I didn't look into that dispute, but I followed up on a disagreement about electric trucks. In his blog post How do we move around in a zero-carbon world? Gates casts aspersions on electric trucks, such as the Tesla Semi.
- EVs excel at short-haul travel. That means they’re great options for personal cars and even medium-duty vehicles, like city buses and garbage trucks. But even if we develop cheap, long-range EVs that are powered by zero-carbon sources, electrification isn’t an option for many types of transportation.
The problem is that batteries are big and heavy. The more weight you’re trying to move, the more batteries you need to power the vehicle. But the more batteries you use, the more weight you add—and the more power you need. Even with big breakthroughs in battery technology, electric vehicles will probably never be a practical solution for things like 18-wheelers, cargo ships, and passenger jets. Electricity works when you need to cover short distances, but we need a different solution for heavy, long-haul vehicles.
Musk replied, "He has no clue".
Who's right? Engineers in the house, please chime in.
I note that Gates says that batteries are "big and heavy" but then never mentions size again. For a vehicle that is already quite large, increasing the size by adding bulky batteries seems like a minor concern. Among 18-wheeler trucks, there is already a wide variety of tractor size. Some have a sleeping compartment in the cab.
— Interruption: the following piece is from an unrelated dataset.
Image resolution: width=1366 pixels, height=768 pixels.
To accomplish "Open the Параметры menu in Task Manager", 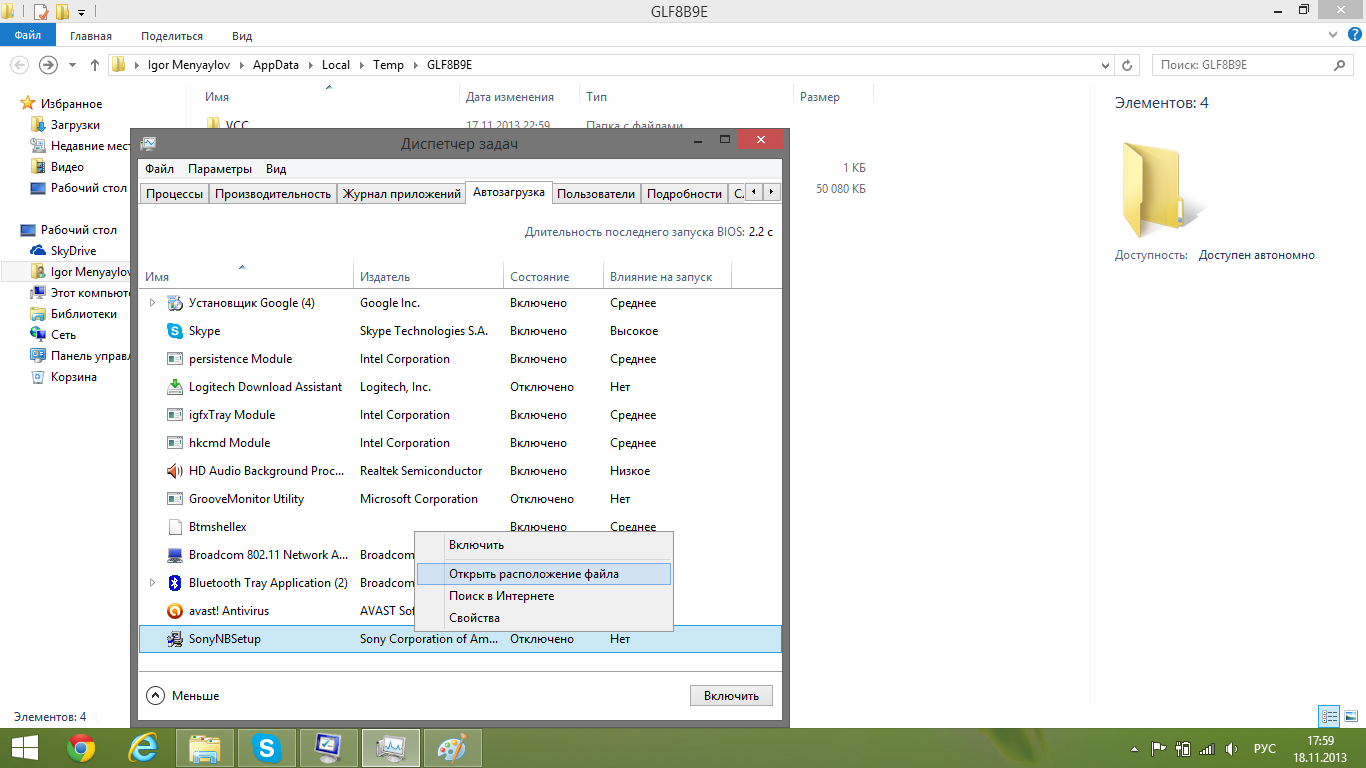I will click(219, 169).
What about weight? Gates says "the more batteries you use, the more weight you add—and the more power you need" but power for what? A heavy battery in a truck on the ground needs no power to continue existing. This is true when the vehicle is parked or in motion. At highway speed, air resistance is the main force that the engine has to overcome.
Extra battery weight is a factor in getting up to speed. Force equals mass times acceleration, so if the mass of the vehicle doubles, the same engine force will accelerate the truck half as fast. Semi truck 0-60 mph times seem to be about a minute. Compared to the many hours of a long-haul voyage, adding a minute or two to get up to speed is no big deal.
Gates hints at a runaway problem of more battery weight requiring more batteries causing more weight, familiar to Kerbal Space Program players who keep strapping more boosters on their rocket. But a rocket fighting gravity is very disadvantaged compared to a rolling vehicle getting up to speed and overcoming drag. Aircraft also fight gravity, and I think Musk would agree that electric flight is still far off.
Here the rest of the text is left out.